You see- Agaves accumulate sugar until sexual maturity. Then they grow these immense flowers and open the nectar to pollinators.
However, humans found out that you can yield more sugar and more alcohol from the plants if you harvest them before maturity. This means that for about 150 years, the Tequila producers didn’t allow a single agave plant to flower. They considered it a wasted plant.
For about 150 years, the Tequila producers didn’t allow a single agave plant to flower. They considered that a wasted plant.
Concequences of the ‘Wasted Plant’
More than 200 million plants of the blue agave completely lost their diversity. You only need one disease to hit the plants, and everything is lost. All of them will be sick.
According to Rodrigo, this is why the Tequila industry needs to return its trust into nature. They need to invest into their biggest partner, the bats, to recover some of the diversity of the Agave.
But Rodrigo found this to process of convincing the Tequila industry to be long and frustrating.
The Benefits of Biodiversity
Bats feed on many different sources of nectar, so it wasn’t a problem for them that the Agave never flowers anymore due to the Tequila industry.
However, it is a problem for the Tequila industry if they don’t recognise the benefits of biodiversity for their products.
The industry is heading for a disaster, and I wanted to make them aware of that high risk. Now, more and more companies are interested in the “bat-friendly” label.
The unknown power of consumers
According to Rodrigo ‘the pandemic is child’s play compared to climate change, and we need to avoid that disaster to happen’. But this doesn’t mean that only tequila producers have to work on that, consumers are responsible too.

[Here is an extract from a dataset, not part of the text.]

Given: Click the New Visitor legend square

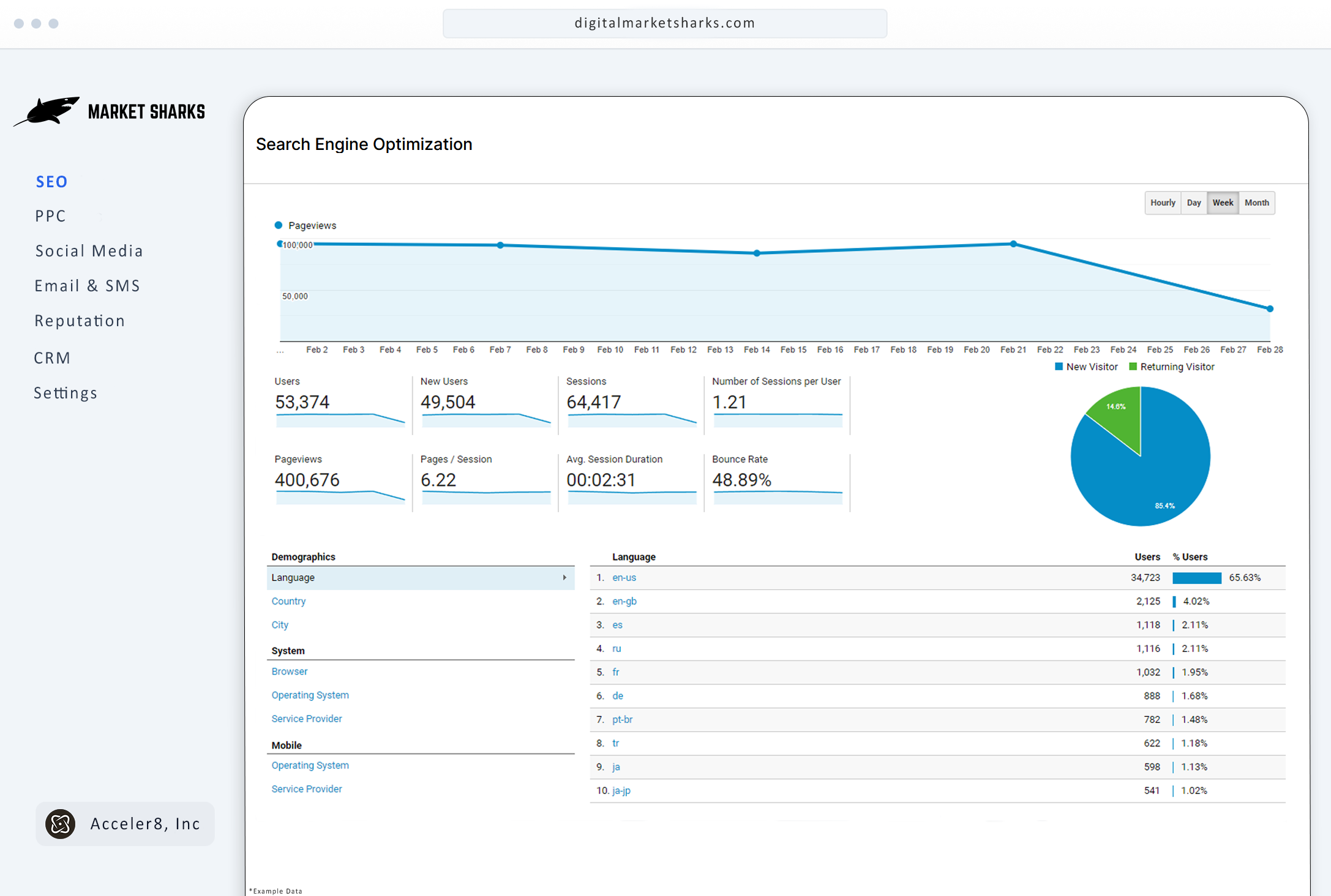Looking at the screenshot, I should point(1059,366).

Consumers hold a power that can steer the direction of the future of our world and its biodiversity. And you can harness that power by asking yousrelf certain questions.
Do you go to the supermarket? Or to the local farmer’s market? What are the things you eat produced from?

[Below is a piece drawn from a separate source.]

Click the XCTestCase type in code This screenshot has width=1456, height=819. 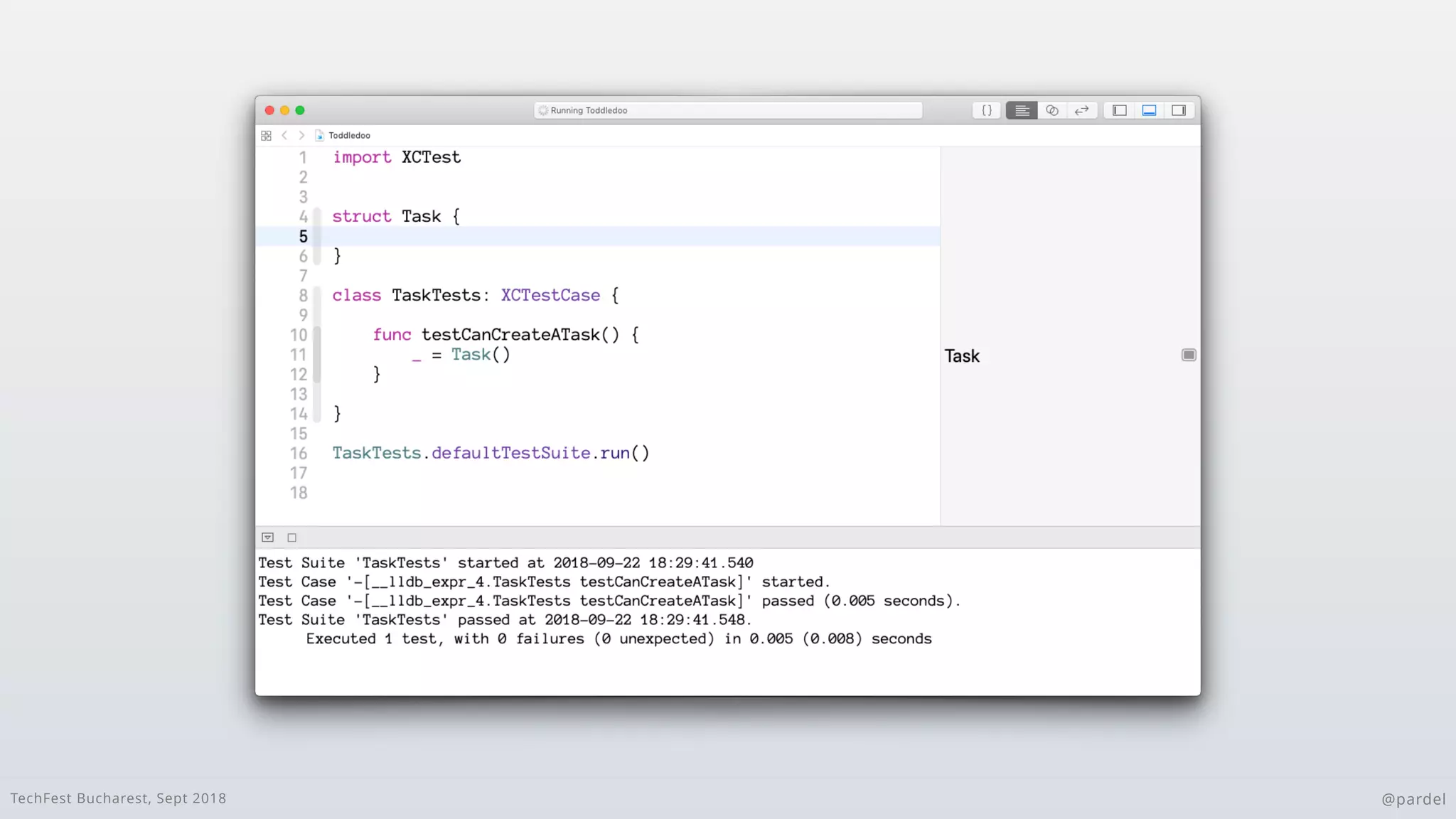[550, 295]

Most of what you eat or drink come from monocultures. We need to reframe the marketing of these things.
Of course, this is easy to consider if you’re already aware of the problem. However, most consumers, are not really aware of what’s happening behind the scenes of the everyday products we consume.
How do we get the message across?
Well. As Rodrigo puts it: we are preaching to the choir.
I was featured in National Geographic, but I always avoided the big, glossy media outlets. Then I was featured in a glossy TV magazine that reached almost 1 million people, and suddenly the lady that sells lemons at the market comes to me and says: “You are the bat guy! And I know now that bats are not bad!” I almost kissed that woman!’’ This is the effect we should aim for. Let’s reach the ones that are not aware.
And this is something that all of us can do.
Let’s reach the ones that are not aware.